Malaria is a parasitic disease that infects nearly 220 million people and kills nearly half a million people every year. Almost all the deaths occur in young children and primarily in sub-Saharan Africa. The parasite Plasmodium falciparum invades human red blood cells which directly leads to malaria symptoms that include headaches, muscle pain, periodic fevers with shivering, severe anemia, trouble breathing, and kidney failure. The parasite can also cause the most severe forms of malaria, such as cerebral malaria which can lead to brain damage, coma and death, and placental malaria, which occurs in pregnancy and can be life-threatening to both the mother and fetus.
Complete control of the infected red blood cell is required for parasites to grow and spread. The malaria parasite remodels the host cell by exporting hundreds of parasite proteins across numerous membranes that transform all aspects of infected red blood cells to suit its needs. The export of these proteins by P. falciparum to the host red blood cells is a unique parasite-driven process that is associated with many of the clinical manifestations of malaria, including death. The mechanisms which these proteins are exported are unknown.

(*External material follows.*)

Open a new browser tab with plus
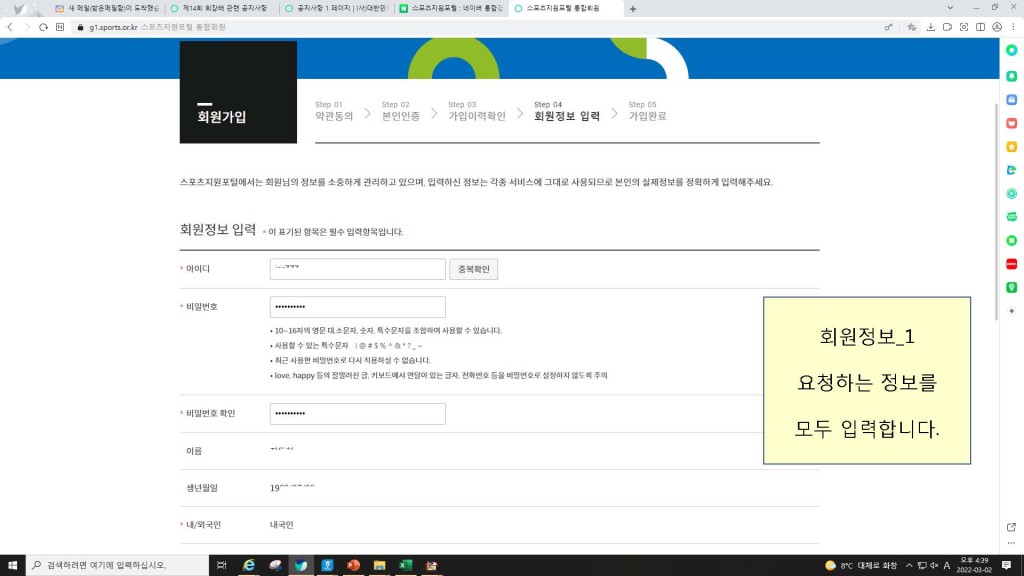The width and height of the screenshot is (1024, 576). (632, 9)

“Exported proteins, many of them absolutely essential for the growth of the parasite, are recognized and sorted throughout the trafficking process by dedicated machinery that we have only now begun to understand,” said Muralidharan, assistant professor in the department of cellular biology.
His lab hopes to reveal unique protein trafficking mechanisms of P. falciparum that may be targets for antimalarial drug development.
“We expect that this project will significantly advance our understanding of the protein export pathway in P. falciparum and how key decisions are made within the parasite that usher exported proteins to their site of action in the infected red blood cells,” concluded Muralidharan.
National Institutes of Health Award R01 AI130139 “Elucidating the trafficking mechanisms of effector proteins to the Plasmodium infected red blood cell.”